自分には青春らしい青春はなかった、と思っている。

中学時代、まるで入学式の緊張がそのまま卒業まで続いたかのように自分を出すことができなかった。変わっていく己の心と体を受け入れることができず、どうふるまっていいかわからないまま三年間が過ぎた。

高校に入り、多少は居心地良く学校生活を送ることができるようになった。楽しく過ごせたので後悔はない。ただ、部活にすべてを捧げた訳でもなく、生涯の友との出会いがあった訳でもなく、全力で遊び尽くした記憶もなく。やはり、特に人生の財産と言える時間ではなかったと思う。

その頃の自分が夢中だったものといえば、思い浮かぶものはただ一つしかない。


当時聴き始めたラジオの音楽番組で、徳永英明さんの曲に出会った。大ヒット曲「夢を信じて」や「壊れかけのRadio」の直後ぐらいの時期。「LOVE IS ALL」、「恋の行方」、「I LOVE YOU」・・・メロディーも歌詞も声も好みで、こんな魅力的な曲が世の中にあるのかと思った。

その後リリースされた「もう一度あの日のように」で完全にのめり込んだ。この曲は特に歌詞が好きで、ステレオの前に正座して聴き入った。

現在(いま)君は夢を僕に言えるか
あの日と同じ瞳のままで
どこかでどこかで憧れだけを抱いて
大人の大人の慰めだけを待って
流れてないか もう流されないで

AH 培(つちか)った夢は 真夏に濡れた白いシャツのように
緑の風を受けて輝いていた
もう一度あの日のように

「あの日」を振り返り「現在」の自分に問いかける歌。この詞に心から共感できるには年齢も人生経験も足りていないのだろう、と頭の片隅で思いながら、それでも聴くたびに泣きそうになるほど揺さぶられた。
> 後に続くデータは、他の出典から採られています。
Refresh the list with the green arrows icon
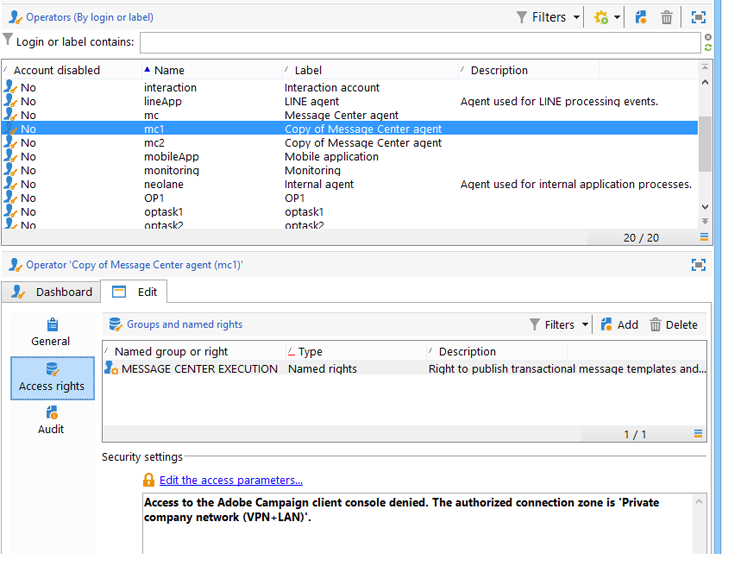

この曲は当時の自分には徳永ワールドの完成形のように思えた。最後にこのような名曲を世に残して、徳永さんは引退してしまうのではないか。そんな心配さえした。それほどの神々しさを感じていた。

曇り空のような私の青春に差し込む一筋の光のような曲。もしくは私の青春そのものと言ってもいい曲。

真夏に濡れた白いシャツのように輝いてはいなかったけれど、部屋でひとり食い入るように聴いていた私は、確かに「青春」していた。


「この曲が好きだったことを何十年後かに懐かしく思い出したりするのかな」。当時、そんなことをぼんやり考えた記憶がある。あれから四半世紀以上が過ぎた。

何十年間ずっと、この曲は大切で特別な曲だったよ。

何十年後かの私も、この曲を聴くたびに心揺さぶられているよ。